2. Distinct Nature of the Dismissal
My dismissal occurred after the AHRC complaint was lodged. It was a new and separate act, formalised on 20 June 2025. The dismissal was not the subject of the AHRC complaint, because the dismissal had not yet occurred. The application to the Fair Work Commission under s.365 seeks to address what I allege was adverse action taken in response to my attempts to assert workplace rights and request reasonable accommodations.
… my AHRC complaint did not seek to address a dismissal that had already occurred. In fact, my dismissal was not yet finalised...
5. Conclusion
I submit that the Commission retains jurisdiction to hear my application under s.365 of the FW Act. The AHRC complaint concerned pre-dismissal treatment in relation to disability and return-to-work obligations. The dismissal that followed was a separate and subsequent act of alleged adverse action.”
Mr Moon’s subjective intention in making the AHRC complaint is not relevant. The connection between the AHRC application and the dismissal is to be assessed objectively in all the circumstances.

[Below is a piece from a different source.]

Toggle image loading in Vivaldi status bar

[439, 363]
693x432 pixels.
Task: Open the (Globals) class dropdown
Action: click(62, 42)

The key circumstances in this matter are:
(a)the AHRC application was made on the same day Mr Moon was given the proposed termination letter;
(b)the proposed termination letter was included as an attachment to the AHRC application;
(c)one hour after making the AHRC application Mr Moon went nuclear and made threats to “lodge formal complaints … across every available avenue.” Mr Moon included the complaint to the AHRC as one of several avenues he would pursue to challenge what he described in his email as an “unlawful dismissal”;
(d)the cover email to the AHRC described the complaint as being about “termination of employment due to disability discrimination” amongst other things;
(e)the complaint to the AHRC allege that the decision to make Mr Moon’s role redundant on 27 May 2025 contravened the Disability Discrimination Act 1992; and
(f)the application to the AHRC claims that the “potential unfair dismissal” amounts to unlawful discrimination under the Disability Discrimination Act 1992.

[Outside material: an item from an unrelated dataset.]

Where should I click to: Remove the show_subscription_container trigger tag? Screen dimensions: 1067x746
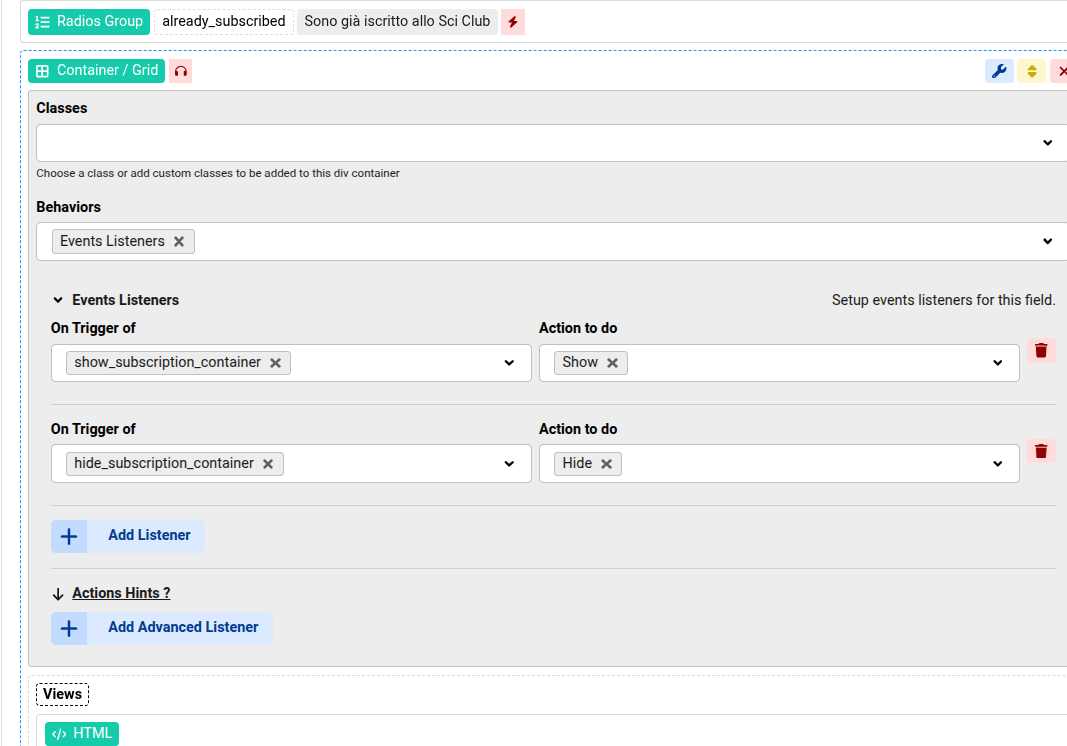(275, 363)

In my view it is inescapable that the application to the AHRC was ‘in relation to’ the dismissal.
The purpose of s.725 is to prevent situations exactly like the present. Mr Moon’s shock and awe style approach to litigation, under which he launched complaints across almost “every available avenue”, is to be discouraged.
There are clear connections between the complaints in the AHRC application and the dismissal, and very clear duplication or overlap between the matters relied upon by Mr Moon in each application. Having chosen to commence the AHRC preceding first, Mr Moon was prohibited by s.725 from making his application under s.365.

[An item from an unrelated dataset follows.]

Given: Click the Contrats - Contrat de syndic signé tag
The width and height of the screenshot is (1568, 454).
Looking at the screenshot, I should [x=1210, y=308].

As such, Mr Moon’s application was not made in accordance with the FW Act.
Section 587(1)(a) confers a discretion on the Commission to dismiss the Applicant’s application if it has not been made in accordance with the Act. The qualifications in s.587(2) do not restrain the discretion available under s.587(1)(a).
I make the following order:
1. The application under s.365 of the Fair Work Act 2009 (Cth) made by the Applicant on 24 June 2025 is dismissed.
DEPUTY PRESIDENT
Appearances:
D Moon, Applicant
B Gahan for the Respondent
Hearing details:
2025.
Sydney (By Video using Microsoft Teams)
August 20.
[1] See Dr Bing Du v University of Ballarat[2011] FWAFB 5225, (2011) 211 IR 382; Birch v Wesco Electrics (1966) Pty Ltd [2012] FMCA 5, (2012) 218 IR 67; Lawless v Qantas Airways Ltd[2014] FWC 744; Qantas Airways Ltd v Lawless[2014] FWCFB 3582; Ioannou v Northern Belting Services Pty Ltd[2014] FWCFB 6660; Hazledine v Wakerley[2017] FWCFB 500, (2017) 266 IR 118; Dias v Commonwealth Bank Group [2021] FCCA 601; Minhas v United Workers Union[2024] FWC 805 and Dixon v United Workers' Union[2024] FWCFB 442, (2024) 337 IR 1.